[Stored data]
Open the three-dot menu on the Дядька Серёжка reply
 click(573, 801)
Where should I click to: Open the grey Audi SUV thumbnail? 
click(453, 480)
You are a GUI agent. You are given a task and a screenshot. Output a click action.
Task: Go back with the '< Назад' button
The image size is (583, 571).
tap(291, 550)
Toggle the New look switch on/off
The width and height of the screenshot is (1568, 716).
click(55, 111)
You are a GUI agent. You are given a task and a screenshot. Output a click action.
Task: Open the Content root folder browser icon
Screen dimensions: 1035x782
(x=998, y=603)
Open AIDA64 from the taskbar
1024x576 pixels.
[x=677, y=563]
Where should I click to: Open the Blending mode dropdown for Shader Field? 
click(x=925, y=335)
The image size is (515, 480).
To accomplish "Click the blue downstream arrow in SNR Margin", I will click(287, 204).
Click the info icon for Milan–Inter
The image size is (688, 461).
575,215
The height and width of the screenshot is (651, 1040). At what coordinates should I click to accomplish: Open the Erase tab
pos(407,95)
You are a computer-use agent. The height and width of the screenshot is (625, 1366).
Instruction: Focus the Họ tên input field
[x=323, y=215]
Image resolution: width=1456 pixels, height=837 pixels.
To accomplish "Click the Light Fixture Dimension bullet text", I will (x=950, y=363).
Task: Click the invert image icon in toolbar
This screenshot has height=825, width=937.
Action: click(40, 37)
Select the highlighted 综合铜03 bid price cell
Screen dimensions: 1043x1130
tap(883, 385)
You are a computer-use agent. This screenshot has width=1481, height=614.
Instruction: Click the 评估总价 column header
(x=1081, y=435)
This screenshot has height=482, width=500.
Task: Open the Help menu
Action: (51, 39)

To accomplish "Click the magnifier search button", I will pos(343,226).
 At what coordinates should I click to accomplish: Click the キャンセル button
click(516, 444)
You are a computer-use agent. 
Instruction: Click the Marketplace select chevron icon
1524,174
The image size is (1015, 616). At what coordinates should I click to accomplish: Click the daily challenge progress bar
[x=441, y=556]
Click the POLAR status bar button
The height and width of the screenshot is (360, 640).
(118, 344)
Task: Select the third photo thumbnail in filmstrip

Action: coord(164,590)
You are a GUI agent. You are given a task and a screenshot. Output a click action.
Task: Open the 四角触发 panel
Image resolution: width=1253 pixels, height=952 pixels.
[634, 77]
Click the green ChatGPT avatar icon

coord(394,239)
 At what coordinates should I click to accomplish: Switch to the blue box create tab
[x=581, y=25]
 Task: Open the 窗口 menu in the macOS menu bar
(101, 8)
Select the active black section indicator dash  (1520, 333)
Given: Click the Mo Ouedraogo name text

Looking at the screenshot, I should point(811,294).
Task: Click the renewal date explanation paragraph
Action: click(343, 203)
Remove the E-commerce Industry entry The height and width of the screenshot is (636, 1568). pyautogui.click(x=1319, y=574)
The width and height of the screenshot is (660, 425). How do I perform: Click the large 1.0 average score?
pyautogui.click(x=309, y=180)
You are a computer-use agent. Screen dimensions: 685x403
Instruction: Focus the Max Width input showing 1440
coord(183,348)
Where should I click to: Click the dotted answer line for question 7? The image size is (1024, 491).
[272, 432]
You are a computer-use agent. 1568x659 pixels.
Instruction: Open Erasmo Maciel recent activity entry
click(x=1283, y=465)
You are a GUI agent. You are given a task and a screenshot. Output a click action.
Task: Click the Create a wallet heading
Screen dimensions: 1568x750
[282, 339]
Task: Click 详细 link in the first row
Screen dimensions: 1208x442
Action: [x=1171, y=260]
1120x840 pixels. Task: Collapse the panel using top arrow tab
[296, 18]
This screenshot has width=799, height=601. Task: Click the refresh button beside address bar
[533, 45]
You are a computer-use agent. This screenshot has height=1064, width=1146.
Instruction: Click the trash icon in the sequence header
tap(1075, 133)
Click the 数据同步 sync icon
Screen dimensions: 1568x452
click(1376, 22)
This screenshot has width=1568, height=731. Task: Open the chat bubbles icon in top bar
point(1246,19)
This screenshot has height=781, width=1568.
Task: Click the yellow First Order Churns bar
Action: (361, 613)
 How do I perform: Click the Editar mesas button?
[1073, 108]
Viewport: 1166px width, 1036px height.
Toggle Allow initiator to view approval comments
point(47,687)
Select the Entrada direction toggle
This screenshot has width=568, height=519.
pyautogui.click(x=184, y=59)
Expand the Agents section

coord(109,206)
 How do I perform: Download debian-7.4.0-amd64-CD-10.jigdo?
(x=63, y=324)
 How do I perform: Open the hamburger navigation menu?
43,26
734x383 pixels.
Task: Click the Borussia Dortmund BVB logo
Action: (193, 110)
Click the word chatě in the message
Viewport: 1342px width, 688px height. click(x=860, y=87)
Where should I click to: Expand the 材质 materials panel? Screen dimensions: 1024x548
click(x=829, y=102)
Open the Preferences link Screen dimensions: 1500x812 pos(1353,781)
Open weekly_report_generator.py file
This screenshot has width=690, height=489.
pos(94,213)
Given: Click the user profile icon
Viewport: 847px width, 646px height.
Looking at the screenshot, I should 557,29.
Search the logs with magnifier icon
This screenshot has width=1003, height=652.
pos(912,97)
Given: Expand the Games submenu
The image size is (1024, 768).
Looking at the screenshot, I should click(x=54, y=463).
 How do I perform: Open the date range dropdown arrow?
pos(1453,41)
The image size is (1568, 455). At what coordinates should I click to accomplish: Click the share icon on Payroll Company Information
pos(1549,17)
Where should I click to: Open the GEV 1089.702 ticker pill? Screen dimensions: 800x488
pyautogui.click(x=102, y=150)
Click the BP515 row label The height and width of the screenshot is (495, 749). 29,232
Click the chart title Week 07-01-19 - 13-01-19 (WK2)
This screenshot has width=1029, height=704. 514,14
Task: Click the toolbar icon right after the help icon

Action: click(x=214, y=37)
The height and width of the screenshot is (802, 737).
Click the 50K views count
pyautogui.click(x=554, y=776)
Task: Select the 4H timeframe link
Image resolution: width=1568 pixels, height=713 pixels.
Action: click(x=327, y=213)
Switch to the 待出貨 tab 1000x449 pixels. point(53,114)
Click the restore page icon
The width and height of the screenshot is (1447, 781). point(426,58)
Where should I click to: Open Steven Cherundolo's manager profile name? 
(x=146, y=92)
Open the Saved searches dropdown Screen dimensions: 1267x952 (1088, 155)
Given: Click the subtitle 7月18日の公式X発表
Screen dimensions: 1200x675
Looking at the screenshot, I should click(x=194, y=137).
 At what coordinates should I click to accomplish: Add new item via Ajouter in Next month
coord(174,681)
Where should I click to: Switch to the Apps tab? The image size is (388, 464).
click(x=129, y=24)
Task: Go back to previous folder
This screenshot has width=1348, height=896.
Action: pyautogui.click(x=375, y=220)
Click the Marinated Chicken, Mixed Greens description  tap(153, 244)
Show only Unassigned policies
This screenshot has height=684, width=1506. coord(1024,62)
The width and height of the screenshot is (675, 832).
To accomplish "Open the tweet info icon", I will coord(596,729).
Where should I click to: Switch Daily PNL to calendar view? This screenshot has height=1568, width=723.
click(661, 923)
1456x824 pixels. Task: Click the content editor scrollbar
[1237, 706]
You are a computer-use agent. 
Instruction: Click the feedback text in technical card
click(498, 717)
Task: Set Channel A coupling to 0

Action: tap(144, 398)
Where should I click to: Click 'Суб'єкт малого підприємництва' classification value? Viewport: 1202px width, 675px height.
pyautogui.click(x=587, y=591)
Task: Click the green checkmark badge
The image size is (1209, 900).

_Your assignment_: Go through the records above, find each line with the string "folder", and copy it.

_Task answer_:
Task: Open the Content root folder browser icon
Task: Go back to previous folder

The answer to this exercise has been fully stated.